The crux of the matter has nothing to do with juxtaposing “protesting wisdom” with “dogmatized wisdom” (as some claim) for both Qohelet and Job do not deny or reject theistic wisdom (Fox, 1989, p 145). Instead, they demonstrate the other face of the reality of disruptive exceptions. Arguably, religion plays a significant role—in both the past and present—by offering the “solution” to injustice (economic or other) in the world through a juxtaposition of a just God and an unjust world and the ultimate reconciliation of God and the world. Indeed, associating religion with the legitimisation of meritocracy is an inappropriate positioning of religion, amounting to a kind of functionalist reductionism. The discussion above could lead us to this kind of conclusion. The reduction of religion to a cultural convention becomes clear if we consider empirical examples—not necessarily from a modern capitalistic society but even from a traditional one that thrives to modernise such conventions. In what follows, I wish to expand the horizon of this discourse by drawing on examples from the Ethiopian experience.

The metaphysics of fate and the myth of social mobility: the Ethiopian example

In the previous section, we have dealt with meritocratic religion/theology and counter-meritocratic wisdom. In what follows, I wish to broaden the horizon of the previous discussion through a brief elaboration of the metaphysics of fate and the myth of social mobility in Ethiopia. I will then offer a cursory reflection on the historical archives and cultural memories of Ethiopians pertinent to belief in merit. The purpose of this section is to illustrate how and why empirical considerations of religious phenomena, and the manner in which they sanction cultural conventions Footnote 4 and/or counter disruptive convictions, are important for a deeper understanding of inequality and poverty.

Cultural conventions

[by] instinct, he [the “typical” Ethiopian] knows what he is, what is the exact measure of the place which he occupies within his family, and at what height is found the level occupied by his family in the social scale. He is convinced that it is the Good God himself who put him where he is and put the others where they are, but he tries to elevate himself all the same by his merit. However, in his respect for those who are placed higher than he, he entertains always a sentiment that is quasi-mystical, and he accommodates himself with good grace and never transgresses. (Cited in Markakis and Ayele, 1978, p 15)

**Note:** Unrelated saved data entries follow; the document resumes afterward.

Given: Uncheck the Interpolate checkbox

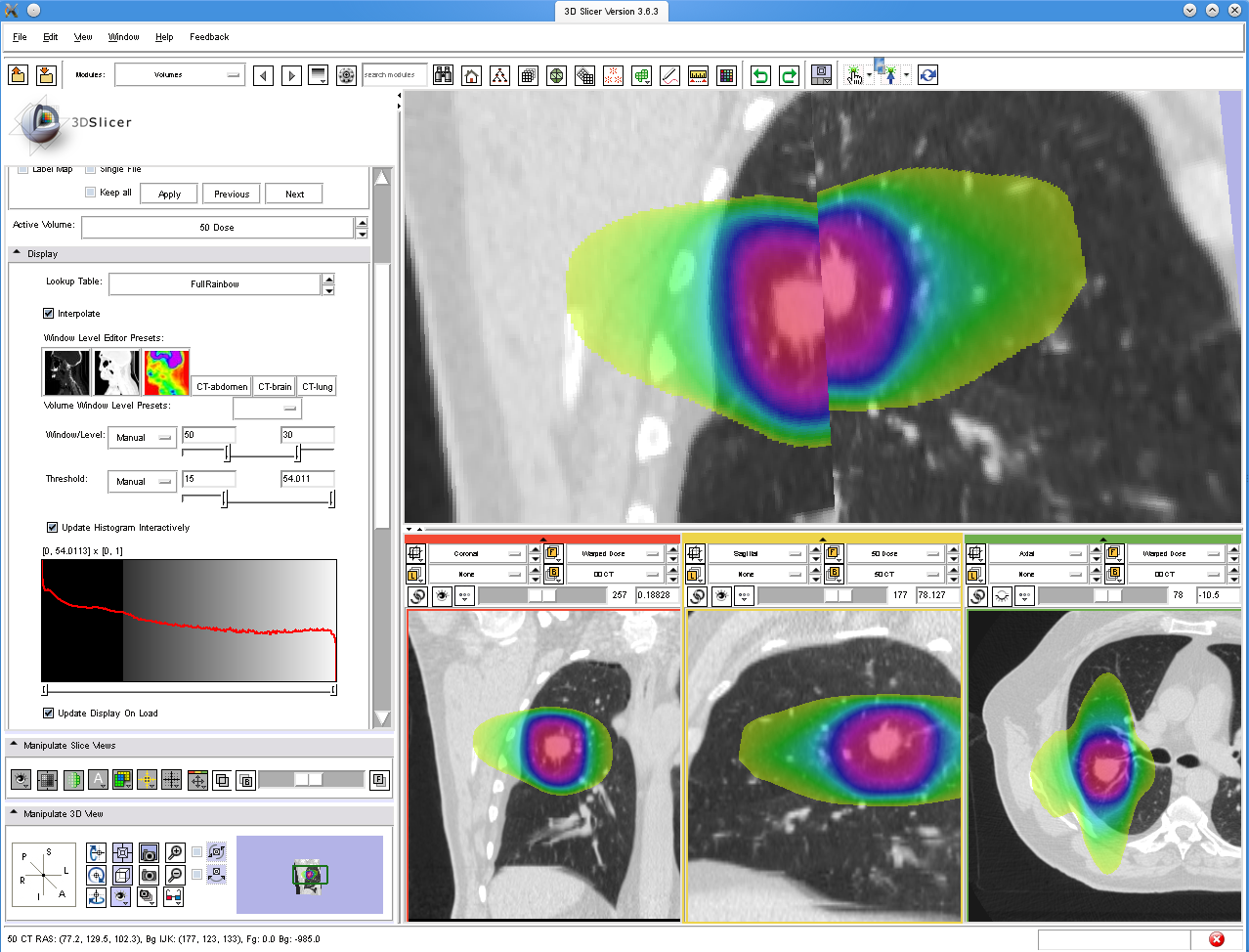Looking at the screenshot, I should (49, 314).
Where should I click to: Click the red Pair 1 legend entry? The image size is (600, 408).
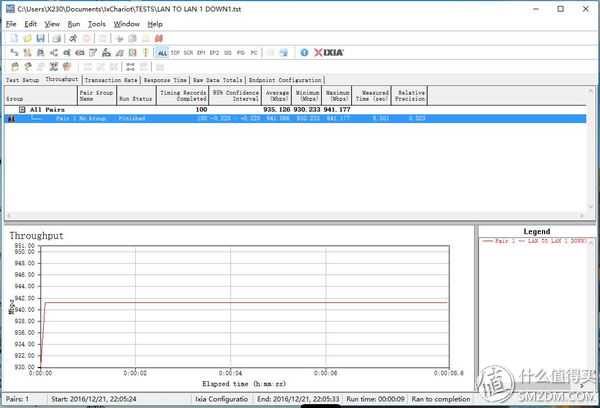tap(536, 242)
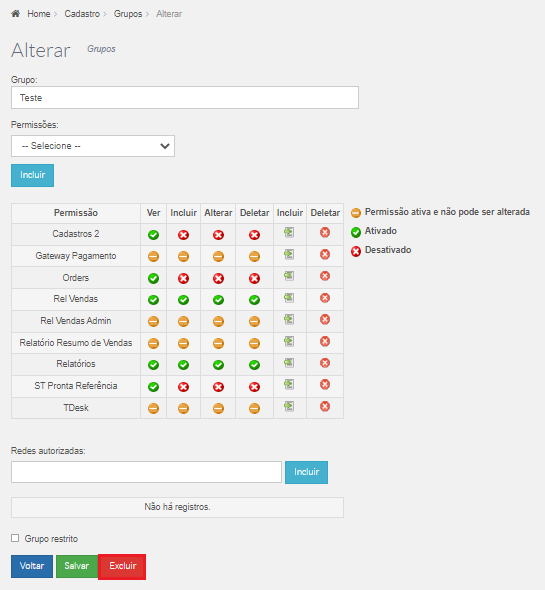Click the red Deletar icon for Cadastros 2
This screenshot has width=545, height=590.
click(325, 233)
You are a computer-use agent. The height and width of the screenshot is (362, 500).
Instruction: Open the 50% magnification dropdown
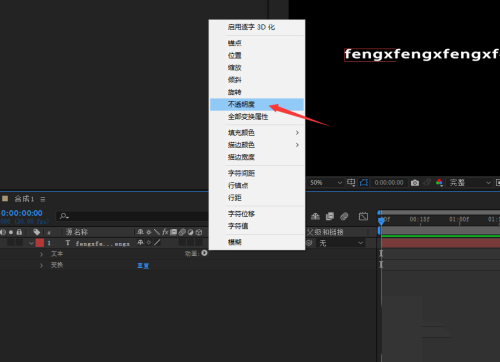tap(326, 183)
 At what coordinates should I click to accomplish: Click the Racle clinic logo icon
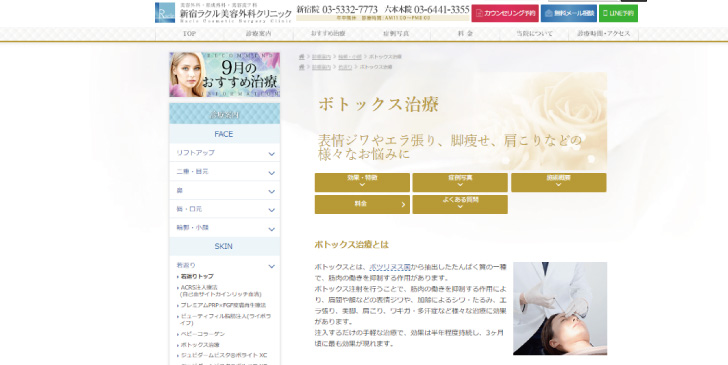pos(165,13)

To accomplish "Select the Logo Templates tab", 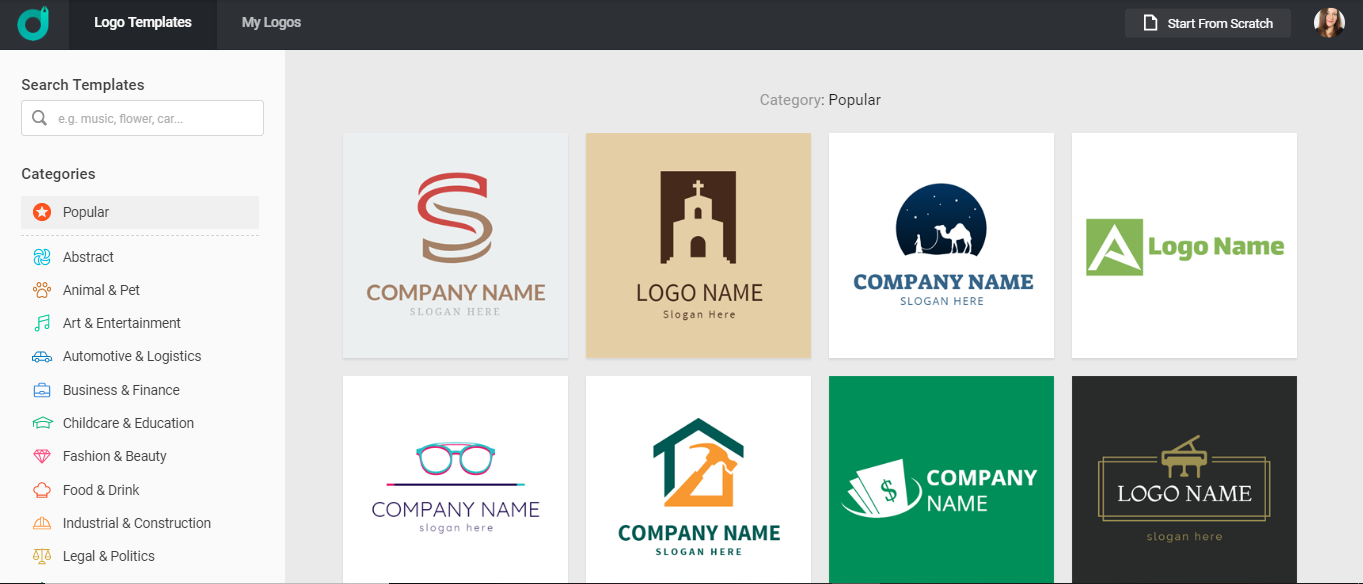I will (143, 22).
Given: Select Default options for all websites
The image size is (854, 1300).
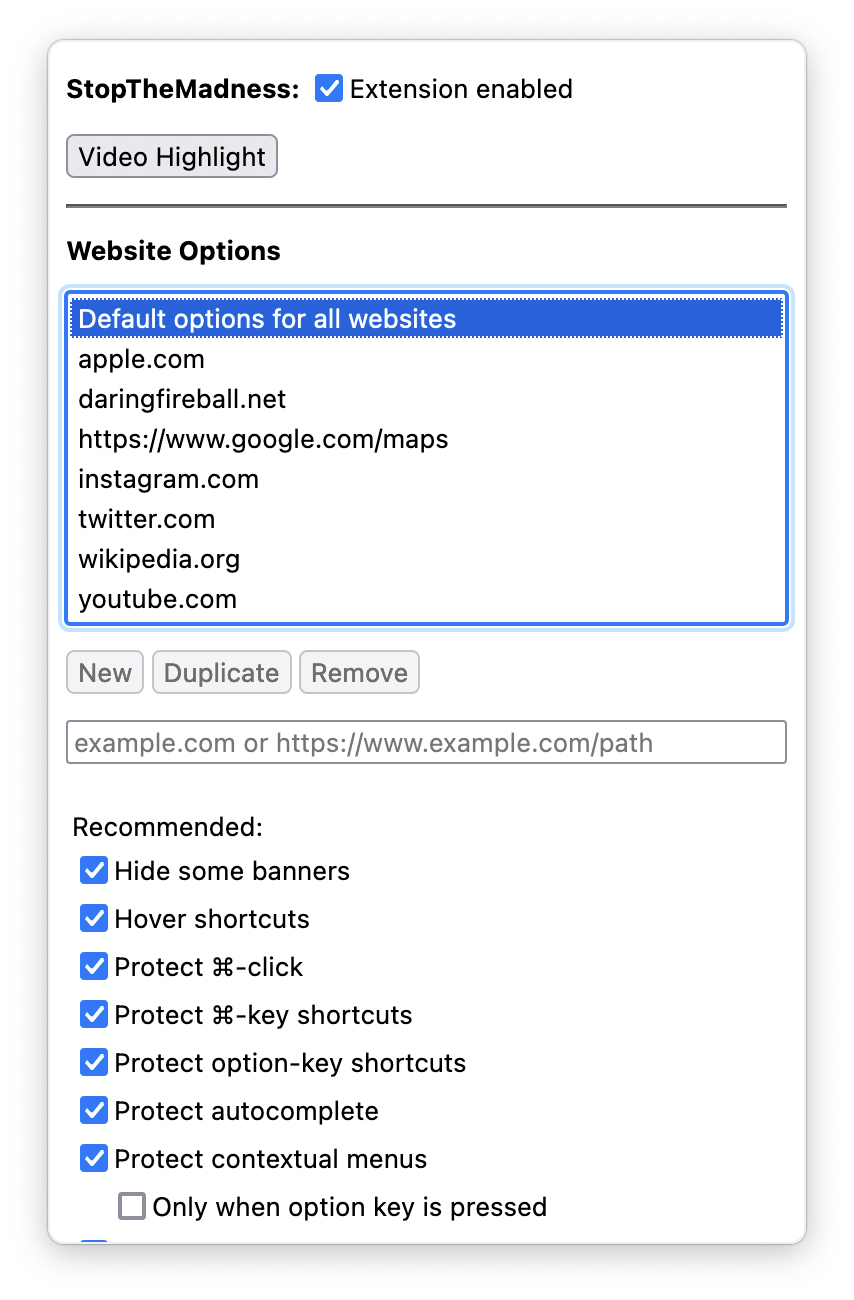Looking at the screenshot, I should pos(267,319).
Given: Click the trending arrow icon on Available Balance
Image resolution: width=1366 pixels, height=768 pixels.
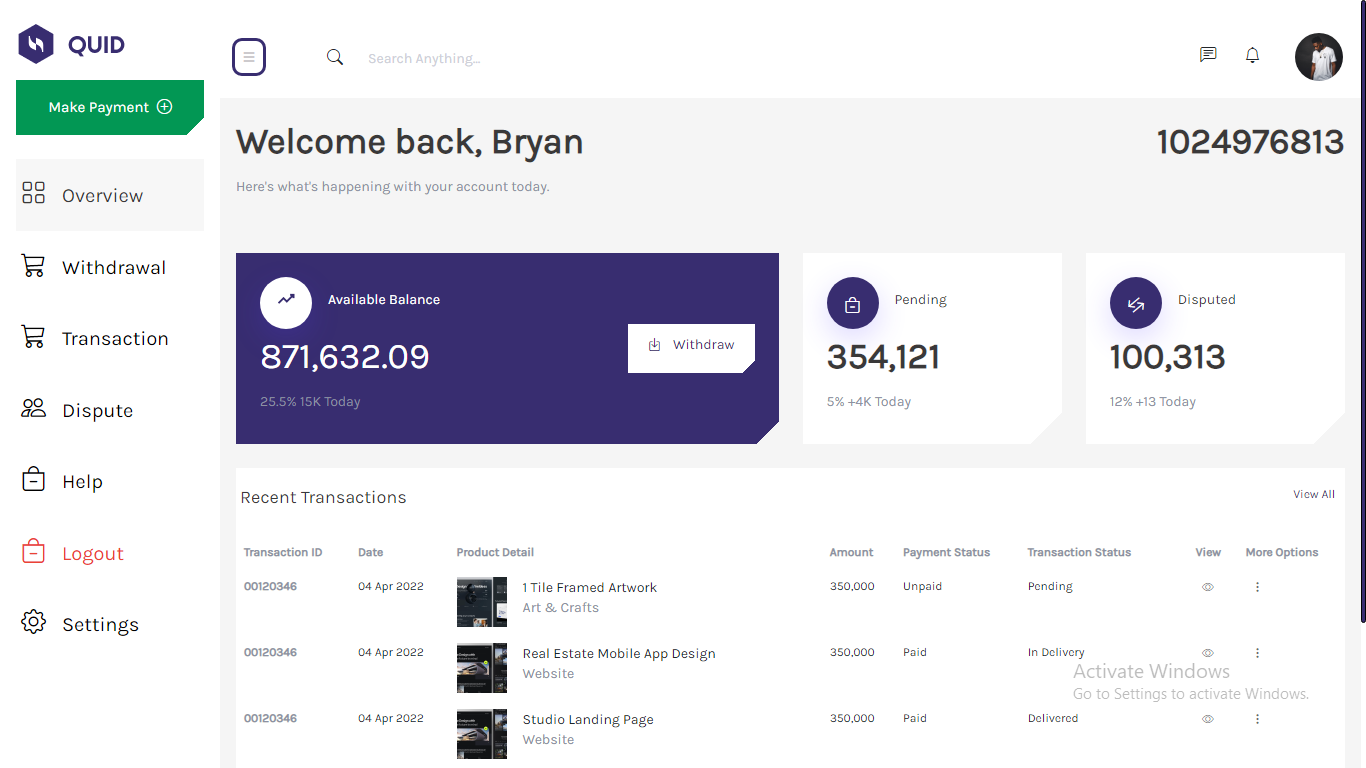Looking at the screenshot, I should coord(286,302).
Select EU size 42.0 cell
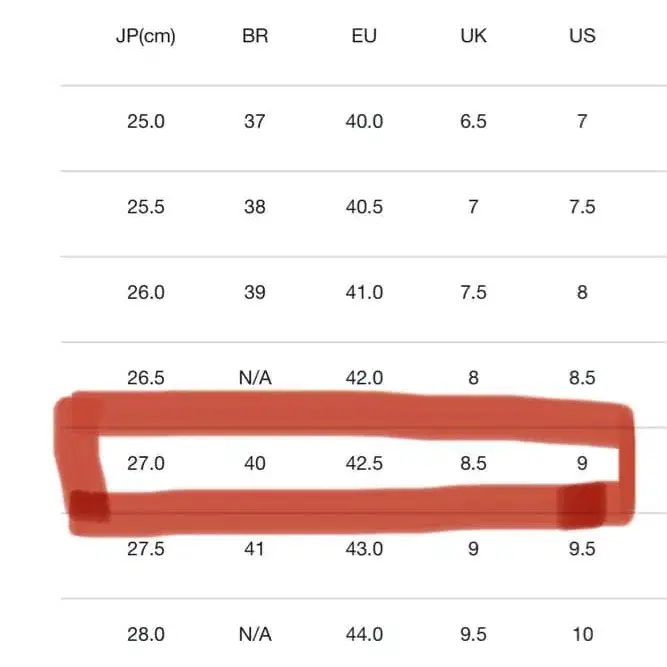 pyautogui.click(x=364, y=378)
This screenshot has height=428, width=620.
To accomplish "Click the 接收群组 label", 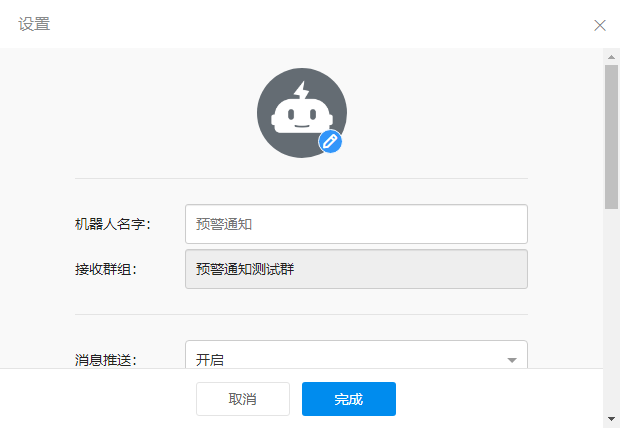I will 105,269.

So says Mhteme–Selassie Wolde–Maskal—a member of the ruling class in 1966 before the 1974 Ethiopian revolution. In his remark, Mhteme Selassie assumes merit is a characteristic feature of Ethiopian life, and I follow suit. In the above comment, we recognise at least three important points that can serve as an outline for our subsequent discussion. The first point has to do with cultural authenticity in Ethiopia. The typical Ethiopian is construed as one who possesses an instinctive knowledge of divine placement according to one’s merit. The language of hierarchy implied by words such as “exact measure”, “scale”, “height”, “elevate”, and “higher” describe Ethiopia as a hierarchic/stratified or a functionally differentiated society in sociological terms (cf. Levine, [1972] 1965) while it affirms that the belief in merit is a characteristic feature of Ethiopians. Meritocracy is not a characteristic feature of undifferentiated holistic societies. The reference to “instinct” confirms that the cultivation of the self is inseparable from the process of socialisation in which belief in merit is central. Put differently, merit is socially constructed or culturally in-built, and hence, the moral development of Ethiopians (from childhood) is conditioned by this quasi-religious phenomenon.

Second, we discover the religious legitimation of merit. Since religion is a defining aspect of the Ethiopian worldview, it is impossible to think of cultural development in Ethiopia without any reference to religious and metaphysical beliefs. It is, then, natural to see the parasitic growth of meritocracy under the auspices of religion. The interplay between merit and religion becomes obvious in the expressions: “… convinced that … God himself … put …” that strongly indicate that belief in merit is embedded in and mediated by religion. Put simply, God and religion are evoked here to sanction merit and demerit, wealth and poverty, rich and poor.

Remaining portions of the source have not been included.